BRIEF: What you return should match the entries below exactly, only without the images.

Saved data entries:
● ● ● ● ● ● ●

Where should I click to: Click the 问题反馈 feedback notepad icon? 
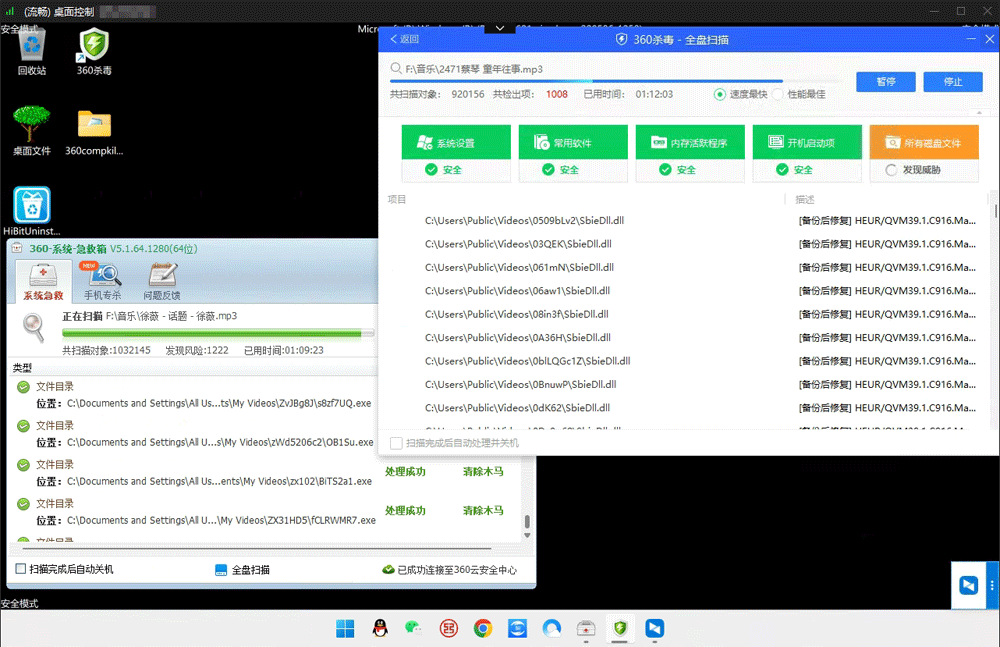(162, 279)
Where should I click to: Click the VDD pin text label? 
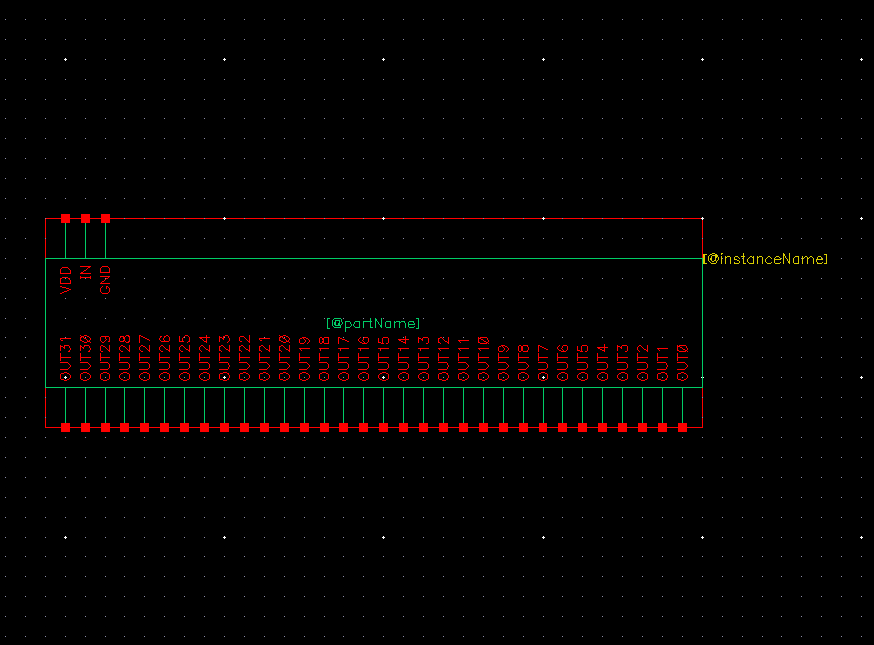pos(66,279)
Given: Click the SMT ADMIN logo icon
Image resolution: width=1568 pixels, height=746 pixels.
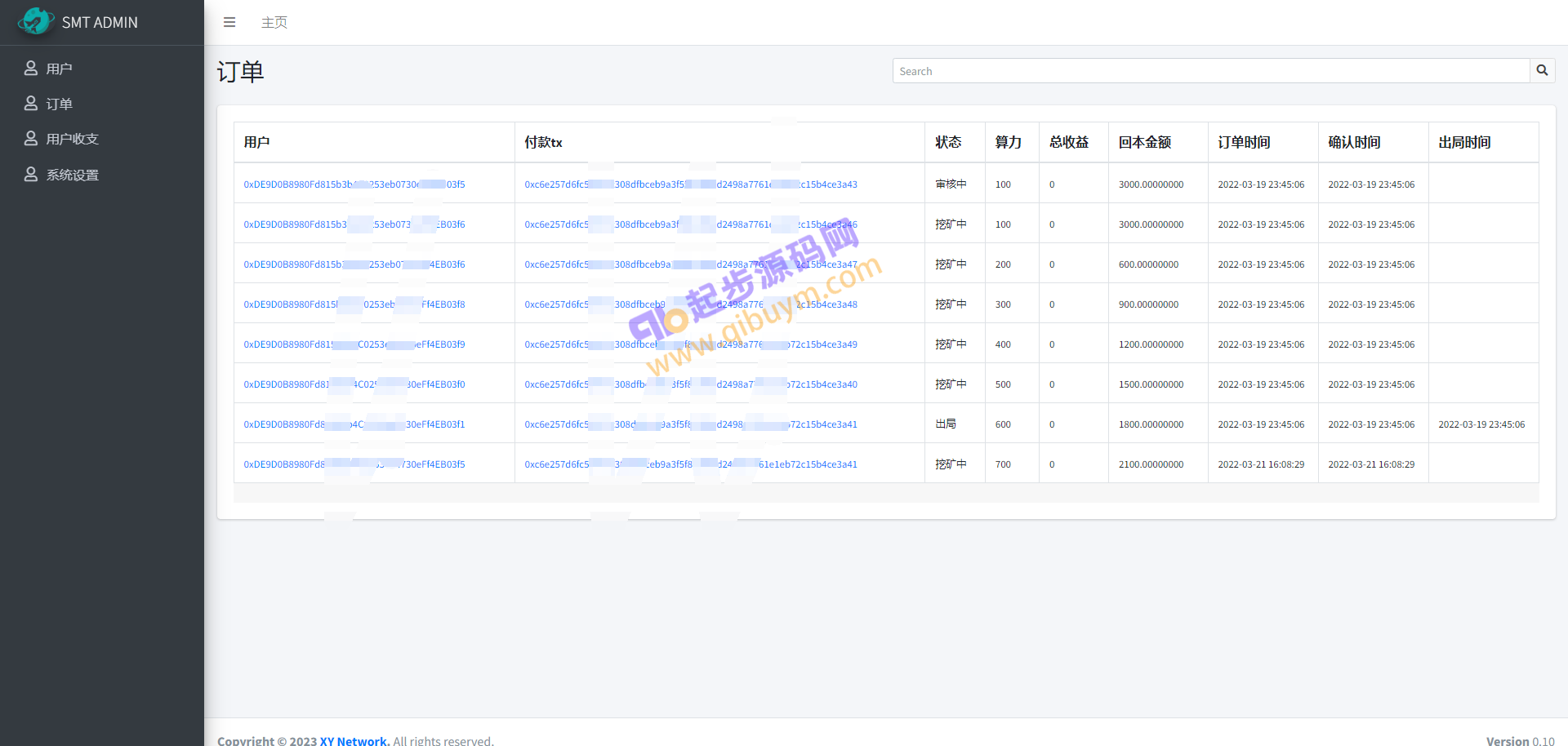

● ● ● ● ● ● ●

EXERCISE SOLUTION:
Where should I click to: Click the 问题反馈 feedback notepad icon? 
(162, 279)
Where should I click to: Click the VDD pin text label? 
pos(66,279)
Given: Click the SMT ADMIN logo icon
Image resolution: width=1568 pixels, height=746 pixels.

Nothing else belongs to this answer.